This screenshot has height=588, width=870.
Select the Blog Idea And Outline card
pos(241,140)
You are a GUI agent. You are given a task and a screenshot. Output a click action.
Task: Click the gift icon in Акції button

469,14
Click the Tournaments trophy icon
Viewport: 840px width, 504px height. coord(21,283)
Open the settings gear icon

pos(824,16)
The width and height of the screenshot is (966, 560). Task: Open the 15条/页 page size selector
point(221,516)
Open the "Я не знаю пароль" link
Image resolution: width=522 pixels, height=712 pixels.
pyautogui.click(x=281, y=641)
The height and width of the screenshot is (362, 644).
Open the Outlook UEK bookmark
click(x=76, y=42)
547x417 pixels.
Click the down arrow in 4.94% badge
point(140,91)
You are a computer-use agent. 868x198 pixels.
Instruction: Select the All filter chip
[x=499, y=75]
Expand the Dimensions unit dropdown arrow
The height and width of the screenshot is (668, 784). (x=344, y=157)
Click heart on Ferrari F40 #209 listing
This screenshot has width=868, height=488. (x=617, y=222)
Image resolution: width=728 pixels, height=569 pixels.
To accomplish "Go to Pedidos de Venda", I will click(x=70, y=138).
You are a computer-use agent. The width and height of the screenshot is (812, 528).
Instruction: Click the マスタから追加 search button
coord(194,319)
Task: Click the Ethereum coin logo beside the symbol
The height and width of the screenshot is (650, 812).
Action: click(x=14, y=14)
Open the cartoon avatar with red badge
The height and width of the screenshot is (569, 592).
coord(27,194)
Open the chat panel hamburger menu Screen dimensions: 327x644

Work task:
Print every entry exactly.

Written solution:
This screenshot has height=588, width=870.
Select the Blog Idea And Outline card
pos(241,140)
You are a GUI agent. You are given a task and a screenshot. Output a click action.
Task: Click the gift icon in Акції button

469,14
Click the Tournaments trophy icon
Viewport: 840px width, 504px height. coord(21,283)
Open the settings gear icon

pos(824,16)
The width and height of the screenshot is (966, 560). Task: Open the 15条/页 page size selector
point(221,516)
Open the "Я не знаю пароль" link
Image resolution: width=522 pixels, height=712 pixels.
pyautogui.click(x=281, y=641)
The height and width of the screenshot is (362, 644).
Open the Outlook UEK bookmark
click(x=76, y=42)
547x417 pixels.
Click the down arrow in 4.94% badge
point(140,91)
You are a computer-use agent. 868x198 pixels.
Instruction: Select the All filter chip
[x=499, y=75]
Expand the Dimensions unit dropdown arrow
The height and width of the screenshot is (668, 784). (x=344, y=157)
Click heart on Ferrari F40 #209 listing
This screenshot has width=868, height=488. (x=617, y=222)
Image resolution: width=728 pixels, height=569 pixels.
To accomplish "Go to Pedidos de Venda", I will click(x=70, y=138).
You are a computer-use agent. The width and height of the screenshot is (812, 528).
Instruction: Click the マスタから追加 search button
coord(194,319)
Task: Click the Ethereum coin logo beside the symbol
The height and width of the screenshot is (650, 812).
Action: click(x=14, y=14)
Open the cartoon avatar with red badge
The height and width of the screenshot is (569, 592).
coord(27,194)
Open the chat panel hamburger menu Screen dimensions: 327x644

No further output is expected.